I pulled into the driveway of a business and parked, intent on a little reconnaissance. It was about 7.30pm and darkness had closed in. All I saw were lines of illuminated vehicles going either way along the Trans-Canada, like two broken necklaces.
I trudged over rough ground to the Bison parking area. In the distance, to my left, was an arc of spray lit up by beams of passing traffic. It came from a machine, which flashed and whirred.
My heart jumped. Maybe this was what I had been looking for.
To my fevered mind, the spray looked ghostly … like a movie scene adapted from a Stephen King book. The machine could have been harbouring extraterrestial beings.
I headed towards it, crossing the Bison park, and stepping into a field.
Suddenly an accented voice came from a parked Bison truck.
“What are you doing? You are on private property.”
Feeling chastened, I introduced myself and the voice immediately lost its steely edge. I began a friendly conversation with a truck driver named Saskia, who marvelled at how fate had arranged a meeting between an Englishman and a Swiss truck driver in Maple Creek.
“We are both aliens,” we agreed.
Saskia was curious and sceptical about my mission. She hadn’t seen anything resembling a movie shoot in the area.
She warned me not to get my hopes up about the “spacecraft”. It was just a farmer spraying fertilizer.
“Maybe something is happening at the cafe across the highway,” I ventured without conviction.
It didn’t look promising.
All we could see were two long vehicles, presumably getting gas. No boom, no shrieking director, no flashing lights.
“I’ll let you know, if I find anything,” I said to Saskia. It was a promise I would keep.
Even from close-up, the 1 & 21 cafe across the highway gave off an air of business as usual.
Disconsolately I approached a young man leaning against a cafe wall. He was wearing ear-plugs and had the meditative mien of someone in deep concentration.
“Excuse me, is something happening inside?” I asked.
“Yes, we are making a movie,” he replied, indicating I should hang back.
A few minutes later, he gave me a throat-slashing gesture, which suggested that it was okay to talk. After I explained my purpose, he went into the cafe to see if anyone wished to speak to me. I was not hopeful.

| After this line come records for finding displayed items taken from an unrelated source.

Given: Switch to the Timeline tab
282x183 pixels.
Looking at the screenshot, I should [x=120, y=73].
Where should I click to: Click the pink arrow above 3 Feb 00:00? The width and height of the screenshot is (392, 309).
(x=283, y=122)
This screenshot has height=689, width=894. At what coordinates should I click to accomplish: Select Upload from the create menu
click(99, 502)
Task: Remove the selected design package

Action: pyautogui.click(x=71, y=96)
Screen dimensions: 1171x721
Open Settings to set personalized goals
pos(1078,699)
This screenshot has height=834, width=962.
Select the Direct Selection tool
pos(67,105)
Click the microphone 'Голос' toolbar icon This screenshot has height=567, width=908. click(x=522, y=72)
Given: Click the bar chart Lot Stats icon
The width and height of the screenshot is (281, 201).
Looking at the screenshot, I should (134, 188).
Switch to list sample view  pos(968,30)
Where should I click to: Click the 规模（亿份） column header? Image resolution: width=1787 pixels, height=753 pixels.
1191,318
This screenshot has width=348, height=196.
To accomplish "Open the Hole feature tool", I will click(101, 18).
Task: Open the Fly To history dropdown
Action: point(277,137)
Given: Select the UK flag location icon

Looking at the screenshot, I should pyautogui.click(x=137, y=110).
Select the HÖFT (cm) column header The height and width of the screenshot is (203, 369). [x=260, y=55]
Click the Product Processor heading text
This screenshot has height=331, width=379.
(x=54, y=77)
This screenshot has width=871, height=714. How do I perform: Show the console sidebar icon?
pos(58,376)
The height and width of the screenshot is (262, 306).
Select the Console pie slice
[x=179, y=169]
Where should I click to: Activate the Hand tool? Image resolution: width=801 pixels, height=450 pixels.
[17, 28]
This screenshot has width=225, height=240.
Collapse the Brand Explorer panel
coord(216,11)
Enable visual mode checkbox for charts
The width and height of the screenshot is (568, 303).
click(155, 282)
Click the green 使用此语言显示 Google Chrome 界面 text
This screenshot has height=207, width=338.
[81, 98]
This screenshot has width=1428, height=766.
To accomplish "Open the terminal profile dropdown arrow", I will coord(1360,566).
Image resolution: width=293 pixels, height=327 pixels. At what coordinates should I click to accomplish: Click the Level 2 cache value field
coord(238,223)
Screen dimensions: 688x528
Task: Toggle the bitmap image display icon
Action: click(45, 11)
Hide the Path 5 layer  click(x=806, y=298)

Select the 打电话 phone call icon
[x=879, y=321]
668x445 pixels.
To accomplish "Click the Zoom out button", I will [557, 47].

Who would interrupt a movie to speak to a vagabond reporter?
A delightful young lady emerged – Fanny Drew, the co-producer, who gave me the synopsis of the film her company, Colonelle films, was making, and why a scene was being shot at 1 & 21.
She jotted down essential points in my notebook and spoke into my cellphone to spare my fingers from the cold,
Fanny later told me that the cafe had remained open to the public during the shoot.
“We had to deal with truck drivers a lot. But they were all really kind and when we asked them to close their engines for sound for example, they were all really happy to help and curious about what we were doing.”
No wonder I had been fooled. Outside the cafe, and to some extent inside, it really was just like another Friday evening.
Fanny told me that the scenes in Maple Creek would take up about 15 minutes of the 90-minute movie.
Back in the office, everything that had just happened seemed swathed in dream-like vapours. Had I imagined it all? Had I deactivated the reasoning part of my brain by getting too close to a fertilizer-spraying spacecraft?
Perhaps if I knocked my head on my desk three times, reality would take hold.
No need. I listened to the recording on my cellphone.
A little part of Maple Creek would indeed be forever memorialized in a movie. How cool is that?